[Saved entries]

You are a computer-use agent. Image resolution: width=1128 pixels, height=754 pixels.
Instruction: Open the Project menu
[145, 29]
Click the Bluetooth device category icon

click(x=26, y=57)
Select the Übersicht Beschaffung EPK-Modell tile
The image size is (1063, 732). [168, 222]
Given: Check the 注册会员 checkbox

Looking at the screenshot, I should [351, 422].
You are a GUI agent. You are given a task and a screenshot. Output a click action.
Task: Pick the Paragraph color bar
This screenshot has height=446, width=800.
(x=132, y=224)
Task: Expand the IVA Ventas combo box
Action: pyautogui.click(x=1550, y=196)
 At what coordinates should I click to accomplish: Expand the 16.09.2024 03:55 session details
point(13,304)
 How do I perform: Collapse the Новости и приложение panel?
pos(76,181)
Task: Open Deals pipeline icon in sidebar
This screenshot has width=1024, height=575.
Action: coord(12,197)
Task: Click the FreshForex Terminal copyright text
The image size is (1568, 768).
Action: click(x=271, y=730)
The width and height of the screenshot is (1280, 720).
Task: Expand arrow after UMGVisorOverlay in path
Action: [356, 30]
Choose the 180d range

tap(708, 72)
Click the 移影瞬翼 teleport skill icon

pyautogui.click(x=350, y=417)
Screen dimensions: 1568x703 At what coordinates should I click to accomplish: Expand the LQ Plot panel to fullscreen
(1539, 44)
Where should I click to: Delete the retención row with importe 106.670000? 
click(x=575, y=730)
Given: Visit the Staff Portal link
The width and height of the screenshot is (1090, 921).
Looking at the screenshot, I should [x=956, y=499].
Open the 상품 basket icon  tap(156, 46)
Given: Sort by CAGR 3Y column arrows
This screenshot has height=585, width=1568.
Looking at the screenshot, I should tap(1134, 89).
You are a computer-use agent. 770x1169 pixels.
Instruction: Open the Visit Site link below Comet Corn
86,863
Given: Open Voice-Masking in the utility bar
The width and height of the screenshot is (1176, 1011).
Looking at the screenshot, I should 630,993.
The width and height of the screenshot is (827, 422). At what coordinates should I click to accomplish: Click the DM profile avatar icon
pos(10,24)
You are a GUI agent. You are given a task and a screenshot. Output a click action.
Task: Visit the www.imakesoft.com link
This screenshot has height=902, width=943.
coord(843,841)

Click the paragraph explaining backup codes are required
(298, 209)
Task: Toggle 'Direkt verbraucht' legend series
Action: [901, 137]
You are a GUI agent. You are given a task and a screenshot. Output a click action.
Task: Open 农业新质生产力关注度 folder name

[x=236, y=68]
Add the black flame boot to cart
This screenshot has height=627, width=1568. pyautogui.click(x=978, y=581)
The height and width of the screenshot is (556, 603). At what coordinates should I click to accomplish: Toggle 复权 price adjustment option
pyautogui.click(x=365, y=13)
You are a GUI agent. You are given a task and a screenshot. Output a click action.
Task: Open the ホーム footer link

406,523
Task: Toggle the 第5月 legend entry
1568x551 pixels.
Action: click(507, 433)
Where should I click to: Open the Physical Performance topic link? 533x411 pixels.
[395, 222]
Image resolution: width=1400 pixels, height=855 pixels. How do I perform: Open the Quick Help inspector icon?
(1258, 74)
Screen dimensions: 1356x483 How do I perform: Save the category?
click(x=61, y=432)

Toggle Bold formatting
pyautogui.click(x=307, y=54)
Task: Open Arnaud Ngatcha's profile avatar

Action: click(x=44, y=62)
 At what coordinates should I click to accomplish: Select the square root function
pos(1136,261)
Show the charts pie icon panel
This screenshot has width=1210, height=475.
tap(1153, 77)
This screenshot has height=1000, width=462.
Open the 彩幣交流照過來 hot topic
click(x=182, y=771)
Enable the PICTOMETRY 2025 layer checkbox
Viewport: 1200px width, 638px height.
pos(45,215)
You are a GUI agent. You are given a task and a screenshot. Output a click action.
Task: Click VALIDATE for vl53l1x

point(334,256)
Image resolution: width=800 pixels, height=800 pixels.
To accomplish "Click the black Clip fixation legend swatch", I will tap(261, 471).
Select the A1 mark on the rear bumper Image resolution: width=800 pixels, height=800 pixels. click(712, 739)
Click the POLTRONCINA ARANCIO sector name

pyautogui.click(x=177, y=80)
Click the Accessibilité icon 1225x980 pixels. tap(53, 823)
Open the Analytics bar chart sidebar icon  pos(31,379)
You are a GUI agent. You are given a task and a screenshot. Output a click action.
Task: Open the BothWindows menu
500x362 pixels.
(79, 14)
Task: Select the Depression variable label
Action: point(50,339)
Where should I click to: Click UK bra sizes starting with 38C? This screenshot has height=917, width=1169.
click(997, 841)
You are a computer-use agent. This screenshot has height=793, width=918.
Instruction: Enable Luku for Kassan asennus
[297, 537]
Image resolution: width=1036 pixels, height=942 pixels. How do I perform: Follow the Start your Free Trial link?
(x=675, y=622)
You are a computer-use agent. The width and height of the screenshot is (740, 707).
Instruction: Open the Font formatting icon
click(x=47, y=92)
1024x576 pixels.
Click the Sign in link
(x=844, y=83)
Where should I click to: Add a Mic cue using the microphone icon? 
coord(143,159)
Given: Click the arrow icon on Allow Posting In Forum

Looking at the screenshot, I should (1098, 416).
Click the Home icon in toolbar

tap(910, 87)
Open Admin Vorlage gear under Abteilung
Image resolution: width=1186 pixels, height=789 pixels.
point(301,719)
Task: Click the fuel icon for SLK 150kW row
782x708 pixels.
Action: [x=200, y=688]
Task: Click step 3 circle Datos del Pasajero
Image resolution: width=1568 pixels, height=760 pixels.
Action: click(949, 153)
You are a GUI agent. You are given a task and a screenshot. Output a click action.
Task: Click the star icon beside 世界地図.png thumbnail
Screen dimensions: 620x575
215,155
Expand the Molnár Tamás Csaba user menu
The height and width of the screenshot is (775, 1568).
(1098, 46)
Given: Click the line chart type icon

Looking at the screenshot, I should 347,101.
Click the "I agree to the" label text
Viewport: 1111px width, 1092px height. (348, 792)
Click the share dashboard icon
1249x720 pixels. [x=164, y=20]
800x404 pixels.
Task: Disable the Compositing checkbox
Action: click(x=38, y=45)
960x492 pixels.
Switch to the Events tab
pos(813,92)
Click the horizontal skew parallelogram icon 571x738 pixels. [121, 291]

Exercise description:
What you return should match every line above exactly.

Final answer:
You are a computer-use agent. Image resolution: width=1128 pixels, height=754 pixels.
Instruction: Open the Project menu
[145, 29]
Click the Bluetooth device category icon

click(x=26, y=57)
Select the Übersicht Beschaffung EPK-Modell tile
The image size is (1063, 732). [168, 222]
Given: Check the 注册会员 checkbox

Looking at the screenshot, I should [351, 422].
You are a GUI agent. You are given a task and a screenshot. Output a click action.
Task: Pick the Paragraph color bar
This screenshot has height=446, width=800.
(x=132, y=224)
Task: Expand the IVA Ventas combo box
Action: pyautogui.click(x=1550, y=196)
 At what coordinates should I click to accomplish: Expand the 16.09.2024 03:55 session details
point(13,304)
 How do I perform: Collapse the Новости и приложение panel?
pos(76,181)
Task: Open Deals pipeline icon in sidebar
This screenshot has width=1024, height=575.
Action: coord(12,197)
Task: Click the FreshForex Terminal copyright text
The image size is (1568, 768).
Action: click(x=271, y=730)
The width and height of the screenshot is (1280, 720).
Task: Expand arrow after UMGVisorOverlay in path
Action: [356, 30]
Choose the 180d range

tap(708, 72)
Click the 移影瞬翼 teleport skill icon

pyautogui.click(x=350, y=417)
Screen dimensions: 1568x703 At what coordinates should I click to accomplish: Expand the LQ Plot panel to fullscreen
(1539, 44)
Where should I click to: Delete the retención row with importe 106.670000? 
click(x=575, y=730)
Given: Visit the Staff Portal link
The width and height of the screenshot is (1090, 921).
Looking at the screenshot, I should [x=956, y=499].
Open the 상품 basket icon  tap(156, 46)
Given: Sort by CAGR 3Y column arrows
This screenshot has height=585, width=1568.
Looking at the screenshot, I should tap(1134, 89).
You are a computer-use agent. 770x1169 pixels.
Instruction: Open the Visit Site link below Comet Corn
86,863
Given: Open Voice-Masking in the utility bar
The width and height of the screenshot is (1176, 1011).
Looking at the screenshot, I should 630,993.
The width and height of the screenshot is (827, 422). At what coordinates should I click to accomplish: Click the DM profile avatar icon
pos(10,24)
You are a GUI agent. You are given a task and a screenshot. Output a click action.
Task: Visit the www.imakesoft.com link
This screenshot has height=902, width=943.
coord(843,841)

Click the paragraph explaining backup codes are required
(298, 209)
Task: Toggle 'Direkt verbraucht' legend series
Action: [901, 137]
You are a GUI agent. You are given a task and a screenshot. Output a click action.
Task: Open 农业新质生产力关注度 folder name

[x=236, y=68]
Add the black flame boot to cart
This screenshot has height=627, width=1568. pyautogui.click(x=978, y=581)
The height and width of the screenshot is (556, 603). At what coordinates should I click to accomplish: Toggle 复权 price adjustment option
pyautogui.click(x=365, y=13)
You are a GUI agent. You are given a task and a screenshot. Output a click action.
Task: Open the ホーム footer link

406,523
Task: Toggle the 第5月 legend entry
1568x551 pixels.
Action: click(507, 433)
Where should I click to: Open the Physical Performance topic link? 533x411 pixels.
[395, 222]
Image resolution: width=1400 pixels, height=855 pixels. How do I perform: Open the Quick Help inspector icon?
(1258, 74)
Screen dimensions: 1356x483 How do I perform: Save the category?
click(x=61, y=432)

Toggle Bold formatting
pyautogui.click(x=307, y=54)
Task: Open Arnaud Ngatcha's profile avatar

Action: click(x=44, y=62)
 At what coordinates should I click to accomplish: Select the square root function
pos(1136,261)
Show the charts pie icon panel
This screenshot has width=1210, height=475.
tap(1153, 77)
This screenshot has height=1000, width=462.
Open the 彩幣交流照過來 hot topic
click(x=182, y=771)
Enable the PICTOMETRY 2025 layer checkbox
Viewport: 1200px width, 638px height.
pos(45,215)
You are a GUI agent. You are given a task and a screenshot. Output a click action.
Task: Click VALIDATE for vl53l1x

point(334,256)
Image resolution: width=800 pixels, height=800 pixels.
To accomplish "Click the black Clip fixation legend swatch", I will tap(261, 471).
Select the A1 mark on the rear bumper Image resolution: width=800 pixels, height=800 pixels. click(712, 739)
Click the POLTRONCINA ARANCIO sector name

pyautogui.click(x=177, y=80)
Click the Accessibilité icon 1225x980 pixels. tap(53, 823)
Open the Analytics bar chart sidebar icon  pos(31,379)
You are a GUI agent. You are given a task and a screenshot. Output a click action.
Task: Open the BothWindows menu
500x362 pixels.
(79, 14)
Task: Select the Depression variable label
Action: point(50,339)
Where should I click to: Click UK bra sizes starting with 38C? This screenshot has height=917, width=1169.
click(997, 841)
You are a computer-use agent. This screenshot has height=793, width=918.
Instruction: Enable Luku for Kassan asennus
[297, 537]
Image resolution: width=1036 pixels, height=942 pixels. How do I perform: Follow the Start your Free Trial link?
(x=675, y=622)
You are a computer-use agent. The width and height of the screenshot is (740, 707).
Instruction: Open the Font formatting icon
click(x=47, y=92)
1024x576 pixels.
Click the Sign in link
(x=844, y=83)
Where should I click to: Add a Mic cue using the microphone icon? 
coord(143,159)
Given: Click the arrow icon on Allow Posting In Forum

Looking at the screenshot, I should (1098, 416).
Click the Home icon in toolbar

tap(910, 87)
Open Admin Vorlage gear under Abteilung
Image resolution: width=1186 pixels, height=789 pixels.
point(301,719)
Task: Click the fuel icon for SLK 150kW row
782x708 pixels.
Action: [x=200, y=688]
Task: Click step 3 circle Datos del Pasajero
Image resolution: width=1568 pixels, height=760 pixels.
Action: click(949, 153)
You are a GUI agent. You are given a task and a screenshot. Output a click action.
Task: Click the star icon beside 世界地図.png thumbnail
Screen dimensions: 620x575
215,155
Expand the Molnár Tamás Csaba user menu
The height and width of the screenshot is (775, 1568).
(1098, 46)
Given: Click the line chart type icon

Looking at the screenshot, I should 347,101.
Click the "I agree to the" label text
Viewport: 1111px width, 1092px height. (348, 792)
Click the share dashboard icon
1249x720 pixels. [x=164, y=20]
800x404 pixels.
Task: Disable the Compositing checkbox
Action: click(x=38, y=45)
960x492 pixels.
Switch to the Events tab
pos(813,92)
Click the horizontal skew parallelogram icon 571x738 pixels. [121, 291]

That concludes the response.